The hijacker who took control of the Rome-bound Ethiopian Airlines plane and landed it in Geneva was the flight's co-pilot, authorities have said.
The Ethiopia-born man, aged about 30, diverted the plane in order to seek political asylum in Switzerland.
The co-pilot took control of the cockpit as soon as the pilot went to the toilet. Shortly after this, as the plane flew over Sudan, the hijacker sought permission from the airport control tower in Geneva at about 04:00 local time to land for refuelling.
The authorities subsequently discovered it was a diversion.
As soon as the passenger jet landed, the co-pilot left through the window using a rope, being before apprehended by the authorities. He did not resist when the police detained him, officials said.
The hijacker was not armed, said Eric Grandjean, spokesperson for the Geneva police.

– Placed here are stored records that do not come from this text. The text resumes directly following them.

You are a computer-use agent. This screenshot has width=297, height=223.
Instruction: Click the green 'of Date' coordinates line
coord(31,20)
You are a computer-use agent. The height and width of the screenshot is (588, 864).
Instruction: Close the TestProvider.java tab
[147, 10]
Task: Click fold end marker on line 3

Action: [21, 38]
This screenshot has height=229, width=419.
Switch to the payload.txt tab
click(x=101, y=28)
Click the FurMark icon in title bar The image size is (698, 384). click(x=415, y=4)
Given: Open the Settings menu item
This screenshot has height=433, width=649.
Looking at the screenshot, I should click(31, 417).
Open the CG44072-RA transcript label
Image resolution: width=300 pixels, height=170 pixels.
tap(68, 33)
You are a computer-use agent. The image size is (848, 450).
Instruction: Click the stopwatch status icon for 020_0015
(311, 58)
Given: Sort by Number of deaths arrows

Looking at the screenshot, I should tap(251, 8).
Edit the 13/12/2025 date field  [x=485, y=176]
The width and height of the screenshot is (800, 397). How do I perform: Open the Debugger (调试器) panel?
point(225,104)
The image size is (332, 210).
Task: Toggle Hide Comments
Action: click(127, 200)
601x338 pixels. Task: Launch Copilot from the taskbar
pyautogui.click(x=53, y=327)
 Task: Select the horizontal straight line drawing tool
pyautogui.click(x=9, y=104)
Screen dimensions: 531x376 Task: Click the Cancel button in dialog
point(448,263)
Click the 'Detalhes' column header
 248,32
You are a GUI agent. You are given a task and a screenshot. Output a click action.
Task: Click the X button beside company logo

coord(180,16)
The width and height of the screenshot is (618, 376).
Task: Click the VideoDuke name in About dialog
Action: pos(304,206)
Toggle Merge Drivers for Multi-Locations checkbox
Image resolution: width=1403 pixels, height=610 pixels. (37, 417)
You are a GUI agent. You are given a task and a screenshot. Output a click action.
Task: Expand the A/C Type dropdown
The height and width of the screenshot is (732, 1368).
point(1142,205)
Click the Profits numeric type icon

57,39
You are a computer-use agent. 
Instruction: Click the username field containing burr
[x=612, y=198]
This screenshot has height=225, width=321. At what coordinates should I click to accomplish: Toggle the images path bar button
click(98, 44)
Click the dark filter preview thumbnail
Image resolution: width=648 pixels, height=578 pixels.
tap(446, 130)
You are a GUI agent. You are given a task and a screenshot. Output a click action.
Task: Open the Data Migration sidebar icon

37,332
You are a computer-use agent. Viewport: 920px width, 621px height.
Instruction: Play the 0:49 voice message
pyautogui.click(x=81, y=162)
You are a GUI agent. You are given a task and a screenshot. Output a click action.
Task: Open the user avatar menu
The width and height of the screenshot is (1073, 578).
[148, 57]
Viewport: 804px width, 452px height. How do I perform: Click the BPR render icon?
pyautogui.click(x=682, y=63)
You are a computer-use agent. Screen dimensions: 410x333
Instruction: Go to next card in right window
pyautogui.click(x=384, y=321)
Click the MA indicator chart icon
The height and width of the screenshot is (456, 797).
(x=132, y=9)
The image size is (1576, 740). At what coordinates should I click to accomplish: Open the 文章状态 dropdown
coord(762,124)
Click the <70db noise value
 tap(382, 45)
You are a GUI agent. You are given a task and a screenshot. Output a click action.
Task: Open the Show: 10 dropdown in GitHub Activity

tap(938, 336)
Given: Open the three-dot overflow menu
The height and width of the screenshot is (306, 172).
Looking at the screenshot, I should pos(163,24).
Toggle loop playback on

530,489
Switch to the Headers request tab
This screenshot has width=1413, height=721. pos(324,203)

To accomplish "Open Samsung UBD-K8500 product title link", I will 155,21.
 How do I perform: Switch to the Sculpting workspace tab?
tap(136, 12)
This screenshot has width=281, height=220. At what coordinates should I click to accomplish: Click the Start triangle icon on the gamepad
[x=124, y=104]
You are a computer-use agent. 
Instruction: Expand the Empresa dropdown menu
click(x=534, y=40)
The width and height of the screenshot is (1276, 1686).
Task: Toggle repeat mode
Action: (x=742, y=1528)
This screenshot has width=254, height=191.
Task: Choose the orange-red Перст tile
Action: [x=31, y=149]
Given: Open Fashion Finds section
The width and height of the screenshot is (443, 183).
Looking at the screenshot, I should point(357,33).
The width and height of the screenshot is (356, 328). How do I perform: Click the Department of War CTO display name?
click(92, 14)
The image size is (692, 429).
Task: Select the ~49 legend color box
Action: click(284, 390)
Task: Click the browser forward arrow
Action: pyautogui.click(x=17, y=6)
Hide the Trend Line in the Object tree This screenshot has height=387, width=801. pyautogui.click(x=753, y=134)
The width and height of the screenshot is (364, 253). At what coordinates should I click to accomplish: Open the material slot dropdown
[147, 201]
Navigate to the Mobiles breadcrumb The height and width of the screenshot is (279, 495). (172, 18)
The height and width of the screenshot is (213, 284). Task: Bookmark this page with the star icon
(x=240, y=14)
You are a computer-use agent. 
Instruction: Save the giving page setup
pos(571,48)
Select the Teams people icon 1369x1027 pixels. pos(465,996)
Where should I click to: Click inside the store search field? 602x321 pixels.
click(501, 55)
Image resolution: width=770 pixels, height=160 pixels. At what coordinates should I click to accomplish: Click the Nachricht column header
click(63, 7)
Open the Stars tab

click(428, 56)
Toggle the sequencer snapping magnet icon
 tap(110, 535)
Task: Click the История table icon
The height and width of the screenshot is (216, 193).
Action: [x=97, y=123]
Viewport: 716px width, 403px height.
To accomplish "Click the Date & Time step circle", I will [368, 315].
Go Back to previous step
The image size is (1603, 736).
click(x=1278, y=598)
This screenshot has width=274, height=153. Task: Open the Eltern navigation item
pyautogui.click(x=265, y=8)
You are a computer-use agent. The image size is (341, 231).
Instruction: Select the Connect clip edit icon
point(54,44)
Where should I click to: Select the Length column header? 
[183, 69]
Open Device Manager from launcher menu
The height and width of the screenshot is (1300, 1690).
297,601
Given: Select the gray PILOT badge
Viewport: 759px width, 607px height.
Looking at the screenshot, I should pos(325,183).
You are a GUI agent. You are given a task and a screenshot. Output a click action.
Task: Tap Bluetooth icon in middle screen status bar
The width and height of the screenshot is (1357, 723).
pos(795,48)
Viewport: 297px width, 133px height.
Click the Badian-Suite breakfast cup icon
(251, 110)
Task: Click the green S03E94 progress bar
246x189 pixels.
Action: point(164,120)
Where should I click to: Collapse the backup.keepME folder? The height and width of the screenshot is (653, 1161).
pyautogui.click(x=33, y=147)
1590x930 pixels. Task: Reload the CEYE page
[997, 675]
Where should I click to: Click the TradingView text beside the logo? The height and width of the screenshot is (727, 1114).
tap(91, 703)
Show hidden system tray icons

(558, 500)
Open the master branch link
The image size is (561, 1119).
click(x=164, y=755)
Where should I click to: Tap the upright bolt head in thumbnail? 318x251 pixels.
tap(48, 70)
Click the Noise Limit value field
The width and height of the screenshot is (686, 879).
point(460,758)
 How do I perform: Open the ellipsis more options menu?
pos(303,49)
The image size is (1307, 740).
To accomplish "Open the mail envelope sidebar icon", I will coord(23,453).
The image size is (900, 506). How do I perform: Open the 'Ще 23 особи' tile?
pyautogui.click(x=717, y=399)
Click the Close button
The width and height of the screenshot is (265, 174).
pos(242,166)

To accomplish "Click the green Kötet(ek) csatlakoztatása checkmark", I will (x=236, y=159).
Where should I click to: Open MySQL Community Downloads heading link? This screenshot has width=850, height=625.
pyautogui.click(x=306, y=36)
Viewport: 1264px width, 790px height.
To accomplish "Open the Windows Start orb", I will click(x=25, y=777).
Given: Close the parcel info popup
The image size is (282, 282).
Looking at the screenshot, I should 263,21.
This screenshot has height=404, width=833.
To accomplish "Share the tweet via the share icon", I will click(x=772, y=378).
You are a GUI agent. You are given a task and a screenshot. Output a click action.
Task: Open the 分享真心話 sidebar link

The man admitted he felt unsafe in Ethiopia and wanted asylum in Switzerland, the authorities said, adding that his refugee request will be reviewed shortly.
Ethiopian authorities are unable to establish the exact identity of the hijacker.
All 200 people onboard the Boeing 767 including the crew and passengers are in good health, while some of them are being questioned.
The passenger jet ET702 originating from Ethiopian capital Addis Ababa was "forced to surrender" after an apparent hijack attempt, the airline had said earlier.
Reports said the jet had circled over the Swiss city before it landed at the airport.
The Ethiopian Airlines said in a statement: "All passengers and crew are safe at Geneva Airport. Ethiopian Airlines is making immediate arrangements to fly its esteemed customers on-board the flight to their intended destinations."
Hijacking is considered as one of the most serious crimes in Switzerland and the co-pilot could face up to 20 years in prison if convicted.